All the fantasy that these fiction novels bring cannot even begin to compare to our experiences as humans. With that in mind, this is what is so great about non-fiction, especially auto-biographies. These tales of human lives and endeavors are the greatest stories one can come across in a few pieces of paper. Here are, in my opinion, the four that will show you what it is like to experience being in the author’s shoes.
A Moveable Feast by Ernest Hemingway
What better way to start of a list of great novels than with the King of American literature, Ernest Hemingway. Hemingway, throughout his life, was known to be recluse and eccentric, thus drawing the attention of his many fans to his personal life. Three years after he tragically took his own life, this classic autobiography was published, finally giving literature fans an insight into his life and thoughts. The novel chronicles his stay in Paris during the 1920’s, as he worked as an expatriate writer. Hemingway also reveals the details to his first wife Hadley, and his thoughts and partaking on the extravagant lifestyle that was standard in the 1920’s. This is a must read for those who are truly interested in one of the greatest authors who has ever lived.
Twelve Years A Slave by Solomon Northup
Everyone has heard of the masterpiece of a movie that is 12 Years A Slave, which captured its fair share of Academy Awards this past awards season. However most are unaware of the literary gem that is the source material of this film. 12 Years A Slave is the incredible tale of Solomon Northup, an African-American man born in the early 1800’s. Solomon, unlike most black men at the time, was born free and was thus educated and had a family, until one day he was kidnapped and sold into slavery. This novel is a true insight into the horrors the people of the world has faced in the past. Solomon saw a lot of bad things happen to good people, and yet he did not falter in his quest for freedom. This is the book that will not only inspire you with Solomon’s quest, but make you grateful for the world being a better place now than it was in the 1800’s.

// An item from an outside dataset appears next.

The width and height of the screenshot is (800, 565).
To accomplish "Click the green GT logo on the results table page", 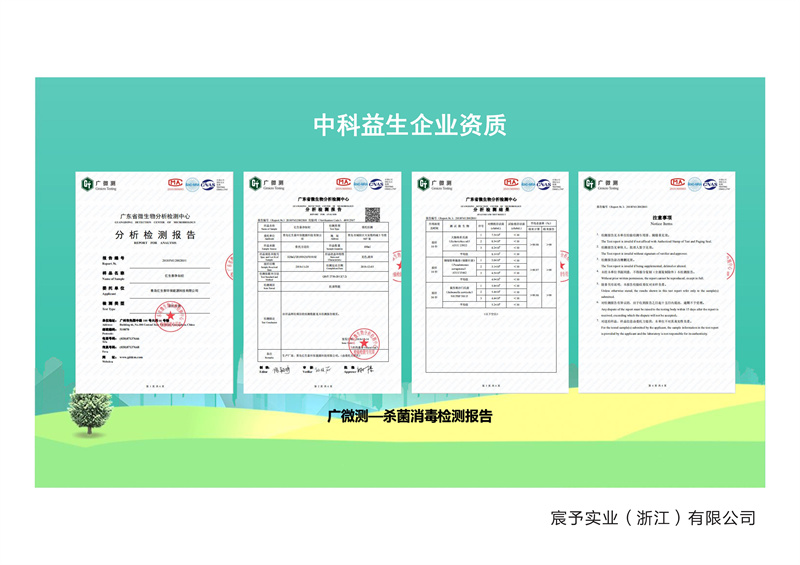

The Diary Of A Young Girl by Anne Frank
No list would be complete without this harrowing, coming-of-age tale of innocence and love in a time of war and hate. Everyone has heard of Anne Frank, she is the poster-girl of the persecution of Jews by the German Nazis in the 1940’s. But not many have actually taken the time to read the diary pages that have caused so much uproar, unless your school has required you to. The novel is an account of Anne and her family fleeing death, as she starts to grow up. This novel is not just about how evil a human can be, but how amazing and beautiful it can be to grow up. Anne Frank is a much different person from the first diary entree to the last. This novel should be read by all students because they do not just find a tale of the horrors of humanity, but an inspiring little girl whom any developing young girl or boy can find a kindred spirit in.
Bossypants by Tina Fey
Bet you didn’t expect this one to be on this list. Tina Fey is a comedic genius and has been the model for female comedians who want to break into show business. It may seem difficult for us to see now, but Tina wasn’t always the hotshot writer/comedienne she is now. Bossypants is a retelling of her experience from her childhood and education, to becoming a writer in SNL, all the way to her creating her Emmy winning show, “30 Rock”. I chose to put this novel in the list because this book isn’t just about her experiences, but the experiences that most women face in the workforce today. She chronicles how she struggled with weight-gain from the stress of work. How she felt under appreciated in her early days in SNL by her male co-workers. How she felt like she needed to be “one of the boys” to gain any respect. How her sudden rise to fame gave her more “friends” than she initially had, and how difficult she finds it to balance raising children and being a comedy superstar. The novel is not just filled with humor, but life lessons that I believe most people can learn a lot from.